Со мной произошла и более серьезная неприятность. В среду 7 февраля я должна была провести вечер с Марко. В тот день мадам Лемэр и Панье пригласили меня на ужин. Мне не хотелось говорить им о моих отношениях с Марко, близость которых они преувеличивали и которых не одобряли. Я опасалась взглядов, которыми они обменялись бы, если бы я сказала им правду, и потому ответила, что мы договорились встретиться с моей сестрой. 6 февраля я находилась в Руане и узнала о происходящих событиях на следующий день из газет. После ужина я вместе с Марко пошла на площадь Согласия, там еще оставались обгоревшие, перевернутые машины, вокруг бродили многочисленные зеваки. Внезапно мы лицом к лицу столкнулись с Панье и Симоной Лабурден. Панье и Марко весело обменялись какими-то пустыми словами, а у меня перехватило горло. Мне вспомнилась западня, в которую я угодила в шестнадцать лет, когда списала перевод латинского текста; ничего не значащий поступок, неожиданно преданный огласке, приобретал огромный смысл. Мадам Лемэр и Панье сурово осудят такую скрытность, которая позволит им счесть подозрительными мои отношения с Марко. Как объяснить им, что я защищалась от их улыбок? Нет. И на этот раз единственным верным решением мне показалось упорство во лжи. На следующей неделе я ужинала вместе с Панье в ресторане, поблизости от винного рынка; я уверяла его, что действительно собиралась пойти с сестрой, и мои планы изменились в последнюю минуту. Я так горячо отстаивала свою невиновность, что он почти мне поверил, но мадам Лемэр еще больше убедилась в моем обмане и дала мне это почувствовать. В конце концов меня спас Сартр, когда приехал в Париж на пасхальные каникулы; он рассказал своим друзьям правду и объяснил им мое поведение с таким сочувствием, что и они разделили его. Возможно, сначала они дошли даже до того, что усомнились в моей искренности по отношению к нему; во всяком случае, его хорошее настроение убедило их в том, что они придали чересчур большое значение этому случаю. Они посмеялись над этим вместе со мной, тем все и кончилось. Тем не менее об этом опыте у меня сохранилось незабываемое воспоминание. Нет большего несчастья, думалось мне, чем считаться виновной по приговору уважаемых судей; безоговорочное осуждение должно было бесповоротно исказить отношения с самим собой, с другими, с миром и оставить след на всю жизнь. В который раз мне опять очень повезло, мне, кому никогда не суждено будет нести в одиночку груз секрета.

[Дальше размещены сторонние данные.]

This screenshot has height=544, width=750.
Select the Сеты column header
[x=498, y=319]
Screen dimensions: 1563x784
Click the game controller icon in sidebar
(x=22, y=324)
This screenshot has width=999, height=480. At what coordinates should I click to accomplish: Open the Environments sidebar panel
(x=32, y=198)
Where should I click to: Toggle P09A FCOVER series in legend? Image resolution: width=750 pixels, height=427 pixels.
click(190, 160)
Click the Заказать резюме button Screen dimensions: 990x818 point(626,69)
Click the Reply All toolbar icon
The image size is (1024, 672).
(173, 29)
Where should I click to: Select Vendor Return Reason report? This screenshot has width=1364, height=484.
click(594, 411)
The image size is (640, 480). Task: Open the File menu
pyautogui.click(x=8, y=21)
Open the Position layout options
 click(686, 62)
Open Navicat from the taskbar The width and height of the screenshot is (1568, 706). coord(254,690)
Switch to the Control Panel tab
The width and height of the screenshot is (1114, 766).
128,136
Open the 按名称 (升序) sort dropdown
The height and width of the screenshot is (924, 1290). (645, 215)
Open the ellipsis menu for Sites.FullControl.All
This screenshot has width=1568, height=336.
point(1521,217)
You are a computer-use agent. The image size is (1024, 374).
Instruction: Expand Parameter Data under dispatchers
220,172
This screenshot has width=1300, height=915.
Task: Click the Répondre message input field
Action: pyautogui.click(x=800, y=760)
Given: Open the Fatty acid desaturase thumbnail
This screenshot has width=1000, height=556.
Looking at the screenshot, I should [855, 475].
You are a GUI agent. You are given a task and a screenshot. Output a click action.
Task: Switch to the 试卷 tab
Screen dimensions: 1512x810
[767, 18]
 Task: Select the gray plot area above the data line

Вечером 9 февраля коммунистическая партия организовала антифашистскую манифестацию, которой грубо воспрепятствовала полиция, убив шестерых рабочих. 12 февраля после полудня впервые за многие годы трудящиеся, социалисты и коммунисты, прошли рядом по Венсенской аллее. Всеобщая конфедерация труда объявила в тот день всеобщую забастовку, к которой примкнула Всеобщая университетская конфедерация труда: «против угрозы фашизма, в защиту политических свобод». Лозунг поддержали около четырех с половиной миллионов трудящихся. В руанском лицее его приняли лишь Колетт Одри, Симона Лабурден и одна профсоюзная активистка. Я даже не собиралась присоединяться к ним, настолько я была далека от любой политической практики. Существовала и другая причина для такого уклонения. Мне претил любой шаг, который заставил бы меня смириться с моим положением, как и прежде, я отказывалась отождествлять себя с преподавателем, каким являлась. Я уже не могла утверждать, что играю в преподавательскую деятельность: я претерпевала свое ремесло и относилась к своей работе как к принуждению; она вынуждала меня жить в Руане, приходить в лицей к определенному времени и так далее. Оставалась, однако, некая роль, которую мне навязывали, которой я покорялась, но из-за которой, думалось мне, ускользала моя истина. Меня не интересовали требования профсоюзов служащих. В классе я хотела действовать в качестве индивида, который выражает свои мысли другим индивидам, но не проявляет себя как член преподавательского состава действием, каковым бы оно ни было.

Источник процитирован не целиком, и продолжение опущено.